-- SOLICITUD DE TRABAJO 1 --
Indique todos los medios de transporte que Alexander menciona en el pasaje sobre Quetzaltenango.
-- SOLICITUD DE TRABAJO 2 --
Según el pasaje sobre Quetzaltenango, ¿en qué colonia viven las dos personas entrevistadas?
-- SOLICITUD DE TRABAJO 3 --
Redacte una continuación del pasaje sobre Quetzaltenango a partir de su última oración.

Interviene Alexander.
“Yo le ayudo. Encaminándole a ella a su mamá. Tratando de caminar, ver como conseguimos un bus, camión, un taxi… Está lejos pero ahí vamos luchando y alcanzar el sueño americano”, dice.
Ambos viven en la colonia San Antonio de Quetzaltenango. “Hay muchas extorsiones. No podemos vivir. Tratamos de vivir como podamos, ganamos entre 30 quetzales o 50 quetzales diarios. No dan oportunidad de trabajar”, dice ella. “La colonia es muy peligrosa. Muchos se han matado ahí”, dice él. Relata intentos de la pandilla (en este caso, el Barrio 18), para que los jóvenes se unan a sus filas. “Buscaban que estuviéramos cerca de ellos, que ingiriéramos lo que ellos estaban ingiriendo”, dice.
“Xela se volvió complicado. Hay violencia, robos, extorsiones. No se puede vivir así”, dice ella.
Él se queja de que, en su último empleo, en Boquitas Diana, le dejaron a deber 900 quetzales.

-- ENTRADAS SUMINISTRADAS --

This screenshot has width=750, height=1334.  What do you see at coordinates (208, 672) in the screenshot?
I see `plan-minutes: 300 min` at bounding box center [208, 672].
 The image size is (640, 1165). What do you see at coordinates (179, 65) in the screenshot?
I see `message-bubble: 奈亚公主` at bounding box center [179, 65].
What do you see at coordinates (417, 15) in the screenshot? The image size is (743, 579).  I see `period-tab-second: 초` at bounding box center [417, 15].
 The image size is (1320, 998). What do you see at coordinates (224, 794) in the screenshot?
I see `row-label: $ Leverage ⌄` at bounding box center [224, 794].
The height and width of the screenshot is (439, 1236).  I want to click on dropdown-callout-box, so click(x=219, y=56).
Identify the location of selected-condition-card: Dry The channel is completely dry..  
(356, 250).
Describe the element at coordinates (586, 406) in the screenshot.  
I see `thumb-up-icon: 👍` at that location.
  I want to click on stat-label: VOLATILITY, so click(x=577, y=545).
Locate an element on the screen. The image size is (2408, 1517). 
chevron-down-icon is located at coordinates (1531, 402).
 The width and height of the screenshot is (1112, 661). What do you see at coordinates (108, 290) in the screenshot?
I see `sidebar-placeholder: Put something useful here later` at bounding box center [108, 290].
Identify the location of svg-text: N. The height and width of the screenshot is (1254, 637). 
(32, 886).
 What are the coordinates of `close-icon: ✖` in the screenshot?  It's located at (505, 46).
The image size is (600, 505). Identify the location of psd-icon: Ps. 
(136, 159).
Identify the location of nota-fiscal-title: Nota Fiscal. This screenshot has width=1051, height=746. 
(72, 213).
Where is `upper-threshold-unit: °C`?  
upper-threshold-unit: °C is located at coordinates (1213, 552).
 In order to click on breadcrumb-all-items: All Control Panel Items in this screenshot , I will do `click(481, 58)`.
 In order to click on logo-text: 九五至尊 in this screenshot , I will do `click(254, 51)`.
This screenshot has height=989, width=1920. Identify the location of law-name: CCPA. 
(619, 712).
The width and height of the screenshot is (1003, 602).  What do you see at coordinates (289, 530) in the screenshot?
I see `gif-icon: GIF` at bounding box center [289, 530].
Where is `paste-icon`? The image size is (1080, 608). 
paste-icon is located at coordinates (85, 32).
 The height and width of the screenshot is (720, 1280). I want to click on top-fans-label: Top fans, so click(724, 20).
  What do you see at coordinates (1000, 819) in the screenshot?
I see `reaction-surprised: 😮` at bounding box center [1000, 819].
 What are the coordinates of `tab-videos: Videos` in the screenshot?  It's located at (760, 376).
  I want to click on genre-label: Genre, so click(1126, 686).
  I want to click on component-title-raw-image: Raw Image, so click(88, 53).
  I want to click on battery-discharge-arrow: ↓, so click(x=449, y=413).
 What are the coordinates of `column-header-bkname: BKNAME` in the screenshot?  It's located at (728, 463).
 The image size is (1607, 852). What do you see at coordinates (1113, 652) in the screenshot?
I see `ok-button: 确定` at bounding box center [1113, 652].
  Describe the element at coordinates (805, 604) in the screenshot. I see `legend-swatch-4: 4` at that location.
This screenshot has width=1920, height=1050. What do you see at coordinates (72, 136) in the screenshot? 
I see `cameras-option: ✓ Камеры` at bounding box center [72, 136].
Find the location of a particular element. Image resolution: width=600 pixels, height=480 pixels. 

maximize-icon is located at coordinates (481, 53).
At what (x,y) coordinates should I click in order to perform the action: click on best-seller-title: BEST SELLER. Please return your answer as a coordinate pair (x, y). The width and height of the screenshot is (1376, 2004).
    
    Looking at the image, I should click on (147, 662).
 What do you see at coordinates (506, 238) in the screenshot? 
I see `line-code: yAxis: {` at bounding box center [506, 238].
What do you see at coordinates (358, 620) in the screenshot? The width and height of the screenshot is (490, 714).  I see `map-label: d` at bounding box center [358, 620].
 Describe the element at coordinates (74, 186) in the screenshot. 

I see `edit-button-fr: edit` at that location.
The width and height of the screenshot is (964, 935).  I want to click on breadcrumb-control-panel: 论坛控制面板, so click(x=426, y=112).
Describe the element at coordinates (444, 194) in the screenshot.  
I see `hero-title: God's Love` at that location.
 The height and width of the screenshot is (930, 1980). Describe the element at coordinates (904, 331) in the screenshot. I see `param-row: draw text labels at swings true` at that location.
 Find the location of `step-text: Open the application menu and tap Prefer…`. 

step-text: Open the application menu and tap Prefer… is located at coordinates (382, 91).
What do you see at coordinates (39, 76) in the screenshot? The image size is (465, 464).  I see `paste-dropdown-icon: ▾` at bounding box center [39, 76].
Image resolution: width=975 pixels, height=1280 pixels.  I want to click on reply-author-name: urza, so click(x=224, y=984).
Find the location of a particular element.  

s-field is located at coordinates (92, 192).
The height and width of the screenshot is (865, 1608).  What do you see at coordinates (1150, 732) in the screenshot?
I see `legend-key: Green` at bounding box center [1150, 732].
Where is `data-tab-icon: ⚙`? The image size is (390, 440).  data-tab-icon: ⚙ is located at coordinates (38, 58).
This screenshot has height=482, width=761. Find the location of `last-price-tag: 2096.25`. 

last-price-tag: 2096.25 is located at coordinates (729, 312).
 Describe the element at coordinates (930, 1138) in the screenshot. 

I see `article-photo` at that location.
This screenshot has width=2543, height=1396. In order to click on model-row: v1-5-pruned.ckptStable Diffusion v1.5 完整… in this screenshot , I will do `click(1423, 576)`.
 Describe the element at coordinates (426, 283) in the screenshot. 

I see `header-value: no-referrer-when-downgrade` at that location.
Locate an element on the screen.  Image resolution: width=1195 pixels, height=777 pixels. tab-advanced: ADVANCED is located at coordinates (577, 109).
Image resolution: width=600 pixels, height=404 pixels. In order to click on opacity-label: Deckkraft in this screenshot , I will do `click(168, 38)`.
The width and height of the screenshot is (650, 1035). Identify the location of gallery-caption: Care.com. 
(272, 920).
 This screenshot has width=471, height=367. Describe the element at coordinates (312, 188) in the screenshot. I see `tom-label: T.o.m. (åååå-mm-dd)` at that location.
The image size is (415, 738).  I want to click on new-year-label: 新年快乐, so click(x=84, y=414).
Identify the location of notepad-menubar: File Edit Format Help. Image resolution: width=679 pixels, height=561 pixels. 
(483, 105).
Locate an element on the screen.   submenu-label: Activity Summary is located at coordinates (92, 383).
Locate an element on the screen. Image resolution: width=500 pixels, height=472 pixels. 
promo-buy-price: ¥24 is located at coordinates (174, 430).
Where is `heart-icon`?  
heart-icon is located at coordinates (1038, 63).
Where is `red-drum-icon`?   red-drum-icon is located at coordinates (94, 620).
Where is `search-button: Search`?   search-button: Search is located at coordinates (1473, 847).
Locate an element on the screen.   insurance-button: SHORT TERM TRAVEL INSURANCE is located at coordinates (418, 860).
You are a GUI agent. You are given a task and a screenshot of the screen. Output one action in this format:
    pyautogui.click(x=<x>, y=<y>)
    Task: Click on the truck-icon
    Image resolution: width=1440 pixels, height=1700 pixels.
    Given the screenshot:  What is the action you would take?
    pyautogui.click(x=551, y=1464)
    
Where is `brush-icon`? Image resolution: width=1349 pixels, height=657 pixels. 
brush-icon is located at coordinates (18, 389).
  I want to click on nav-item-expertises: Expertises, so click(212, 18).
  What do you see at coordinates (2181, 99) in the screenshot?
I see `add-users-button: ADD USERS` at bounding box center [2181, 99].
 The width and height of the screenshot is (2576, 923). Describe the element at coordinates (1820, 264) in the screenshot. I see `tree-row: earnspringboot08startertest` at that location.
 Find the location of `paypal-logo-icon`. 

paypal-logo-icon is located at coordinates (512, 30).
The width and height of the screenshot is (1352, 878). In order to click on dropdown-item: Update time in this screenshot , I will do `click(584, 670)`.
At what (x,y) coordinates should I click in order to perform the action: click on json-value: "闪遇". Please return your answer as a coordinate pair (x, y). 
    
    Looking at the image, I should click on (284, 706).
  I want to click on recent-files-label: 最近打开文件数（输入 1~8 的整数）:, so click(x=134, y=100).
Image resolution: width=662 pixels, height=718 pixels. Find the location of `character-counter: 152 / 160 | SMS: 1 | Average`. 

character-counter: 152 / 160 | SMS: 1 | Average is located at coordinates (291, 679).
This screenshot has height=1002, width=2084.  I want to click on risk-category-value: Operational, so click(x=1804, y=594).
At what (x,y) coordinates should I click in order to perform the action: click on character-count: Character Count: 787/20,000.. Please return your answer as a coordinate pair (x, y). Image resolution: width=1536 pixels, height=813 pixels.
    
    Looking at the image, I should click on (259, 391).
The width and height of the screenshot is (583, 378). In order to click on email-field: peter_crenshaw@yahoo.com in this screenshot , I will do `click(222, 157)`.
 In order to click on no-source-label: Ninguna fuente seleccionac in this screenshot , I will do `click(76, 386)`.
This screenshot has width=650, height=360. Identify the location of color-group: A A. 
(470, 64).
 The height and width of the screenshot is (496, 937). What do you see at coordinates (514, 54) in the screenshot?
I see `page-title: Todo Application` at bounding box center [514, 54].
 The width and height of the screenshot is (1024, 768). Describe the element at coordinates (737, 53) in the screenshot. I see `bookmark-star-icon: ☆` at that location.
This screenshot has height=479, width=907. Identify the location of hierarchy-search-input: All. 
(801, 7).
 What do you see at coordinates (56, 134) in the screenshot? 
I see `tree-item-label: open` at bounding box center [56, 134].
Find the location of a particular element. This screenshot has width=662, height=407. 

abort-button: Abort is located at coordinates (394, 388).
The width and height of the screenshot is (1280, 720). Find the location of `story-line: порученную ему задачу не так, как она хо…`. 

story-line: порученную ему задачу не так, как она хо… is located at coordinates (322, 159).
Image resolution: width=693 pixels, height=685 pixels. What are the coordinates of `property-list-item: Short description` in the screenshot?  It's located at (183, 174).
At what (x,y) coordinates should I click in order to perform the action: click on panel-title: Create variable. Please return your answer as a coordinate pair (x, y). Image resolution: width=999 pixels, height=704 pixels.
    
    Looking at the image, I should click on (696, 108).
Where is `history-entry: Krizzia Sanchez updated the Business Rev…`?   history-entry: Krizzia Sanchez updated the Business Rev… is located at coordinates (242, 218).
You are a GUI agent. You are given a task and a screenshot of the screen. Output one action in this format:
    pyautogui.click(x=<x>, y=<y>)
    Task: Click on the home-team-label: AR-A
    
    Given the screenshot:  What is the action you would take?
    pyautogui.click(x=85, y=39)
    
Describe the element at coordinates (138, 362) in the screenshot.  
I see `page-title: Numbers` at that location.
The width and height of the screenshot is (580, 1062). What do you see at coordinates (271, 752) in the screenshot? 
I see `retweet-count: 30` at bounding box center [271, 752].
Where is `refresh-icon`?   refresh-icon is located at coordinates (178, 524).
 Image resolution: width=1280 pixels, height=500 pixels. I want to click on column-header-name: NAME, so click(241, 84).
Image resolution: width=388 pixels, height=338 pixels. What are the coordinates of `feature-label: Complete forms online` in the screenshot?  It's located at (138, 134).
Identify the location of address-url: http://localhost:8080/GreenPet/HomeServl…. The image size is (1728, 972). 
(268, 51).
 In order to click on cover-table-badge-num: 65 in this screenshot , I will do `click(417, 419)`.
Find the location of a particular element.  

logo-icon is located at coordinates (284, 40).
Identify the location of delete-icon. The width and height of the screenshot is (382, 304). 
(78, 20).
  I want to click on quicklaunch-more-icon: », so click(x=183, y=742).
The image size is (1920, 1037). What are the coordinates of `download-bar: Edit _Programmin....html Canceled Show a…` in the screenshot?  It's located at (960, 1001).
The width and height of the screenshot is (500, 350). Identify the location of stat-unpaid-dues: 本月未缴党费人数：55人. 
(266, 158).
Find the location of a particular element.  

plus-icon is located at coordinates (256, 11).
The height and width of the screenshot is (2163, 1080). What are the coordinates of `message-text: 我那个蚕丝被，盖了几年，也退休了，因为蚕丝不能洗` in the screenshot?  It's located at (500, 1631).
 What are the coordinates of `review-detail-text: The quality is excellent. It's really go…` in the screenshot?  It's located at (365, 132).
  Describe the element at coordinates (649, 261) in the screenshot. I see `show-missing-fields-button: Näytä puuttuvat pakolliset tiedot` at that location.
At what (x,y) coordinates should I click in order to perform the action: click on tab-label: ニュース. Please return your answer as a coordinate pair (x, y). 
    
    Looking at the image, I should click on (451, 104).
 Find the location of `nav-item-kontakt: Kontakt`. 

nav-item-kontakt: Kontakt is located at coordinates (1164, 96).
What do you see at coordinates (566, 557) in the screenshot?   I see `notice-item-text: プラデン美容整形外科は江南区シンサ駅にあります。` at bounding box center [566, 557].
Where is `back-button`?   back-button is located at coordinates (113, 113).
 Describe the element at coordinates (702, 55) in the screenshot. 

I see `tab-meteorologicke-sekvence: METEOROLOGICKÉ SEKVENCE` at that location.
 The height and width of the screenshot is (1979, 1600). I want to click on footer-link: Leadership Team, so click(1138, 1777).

-- ESPACIO DE RESPUESTA 1 --
Bus, camión y taxi.

-- ESPACIO DE RESPUESTA 2 --
En la colonia San Antonio de Quetzaltenango.

-- ESPACIO DE RESPUESTA 3 --
Pobreza y violencia. Otra vez. Pobreza y violencia. No es un drama exclusivo de Honduras. Para esta pareja de guatemaltecos ahora hay algo muy importante que proteger: sus hijos. “Esperamos que nazcan sanos, en un lugar en el que nos puedan apoyar, poder recibir ayuda en Estados Unidos”, dicen.
Julio César y Oseas Moisés Aguilar. 49 y 41 años. La Blanca, San Marcos
Los hermanos Aguilar tienen experiencia en Estados Unidos. Ambos cruzaron con coyote, residieron en el “vecino del norte” y fueron deportados.
Julio César explica que sus dos primeros hijos (Leslie Karina y Julia Linda) nacieron en California, mientras que el tercero, Julio Denilson, lo hizo en Georgia.
Hace mucho, muchísimo, que no les ve. Ellos son norteamericanos. Hay veces que me dicen que vendrán a verme a Guatemala, pero nunca vienen, dice, mirando al vacío, sentado, viendo cómo otros compañeros montan las tiendas de campaña a su alrededor. “A ver si los puedo ver allá”, afirma.
Dice que en 2001 fue arrestado. Que pasó ocho años en prisión. Que, posteriormente, fue deportado. “En los 90 migrar era más fácil. Uno agarraba un tren e iba de lado a lado. No había tanta migra, ahora sobra la migra”, explica. Dice que para aquel primer viaje le bastaron 500 quetzales. No dice qué le ocurrió para terminar en prisión.
“La cárcel es lo más duro que hay. Si te van a visitar es amigo de verdad. Así lo dice la canción. No por nada sacan las canciones”, reflexiona.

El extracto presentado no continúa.